Given that my wedding to Cara is just around the corner, he will always remain a shining example of how I want to be as a husband and father – patient, helpful, loving.

On the one hand, it weighs heavily on my heart that Cara didn’t get as much time with dad as either of us would have liked. But on the other hand, I will sincerely cherish the time we did get to spend together as a family. And I know exactly how dad felt about our upcoming marriage. From the day Cara walked into my life, dad welcomed her with open arms.

With that all in mind, there was still trepidation with telling dad of our engagement because as his condition declined, we didn’t know exactly how he would react to emotional news of any nature.

But on the day Cara and I told dad we were engaged – he stood bolt upright, with tears in his eyes and exclaimed “this is the best news ever! I’ve been waiting for this day for a long time!”.

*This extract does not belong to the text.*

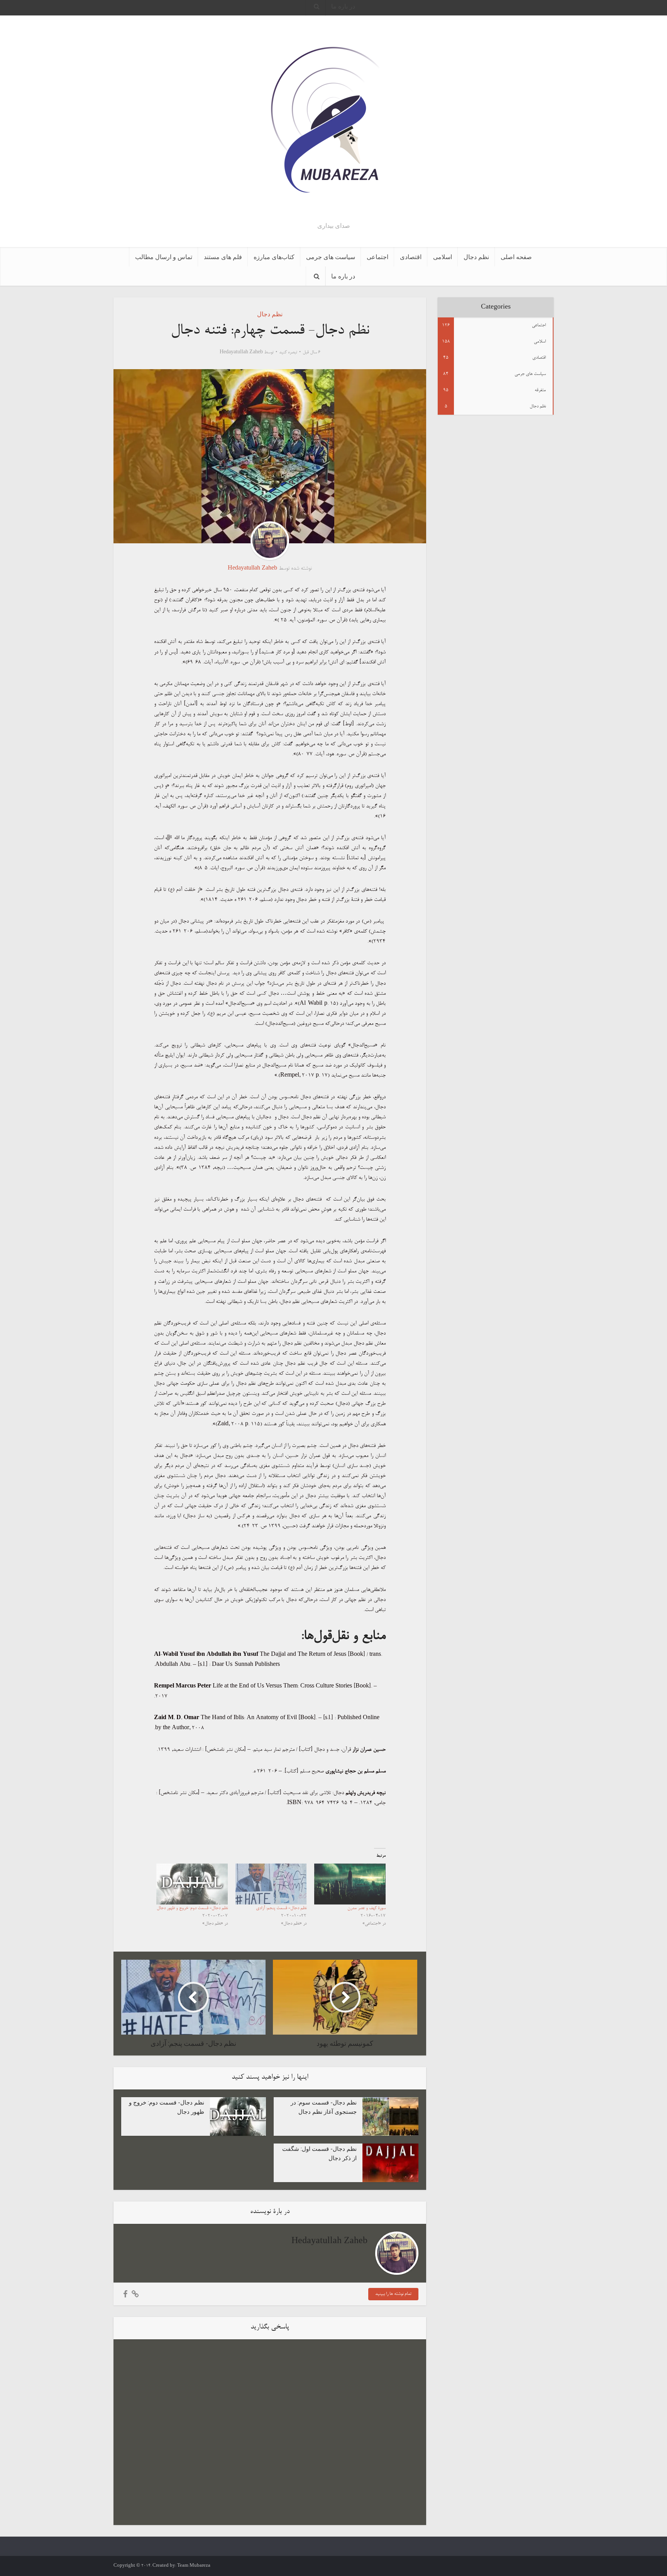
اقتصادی (411, 257)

I’ll remember that moment forever and be comforted to know that all of us in attendance will be bringing his energy to the festivities on New Year’s Eve.

I could go on and on about dad, such as the time he went to fill up his tyres with air at the petrol station and was confronted by a woman asking him whether he had intended to leave the house wearing a particular item on his back…. It was a metal coat hanger clinging to his jumper. Or perhaps go on about his obsession with movies and DVDs that has probably lead to staff at Big W and JB Hi-Fi wondering why sales across the past year are well down year on year – but dad would be happy if we wrapped this all up sooner rather than later, as was his nature. Never wanting to be the centre of attention, always happy to be the supporting role, clearing a plate at a party or politely sitting off to the side watching as the chaos unfolded around him.

Dad left us all as he had lived his life, with little to no fuss, quietly and with family and music always nearby.

The songs are there, you’ve just got to find them.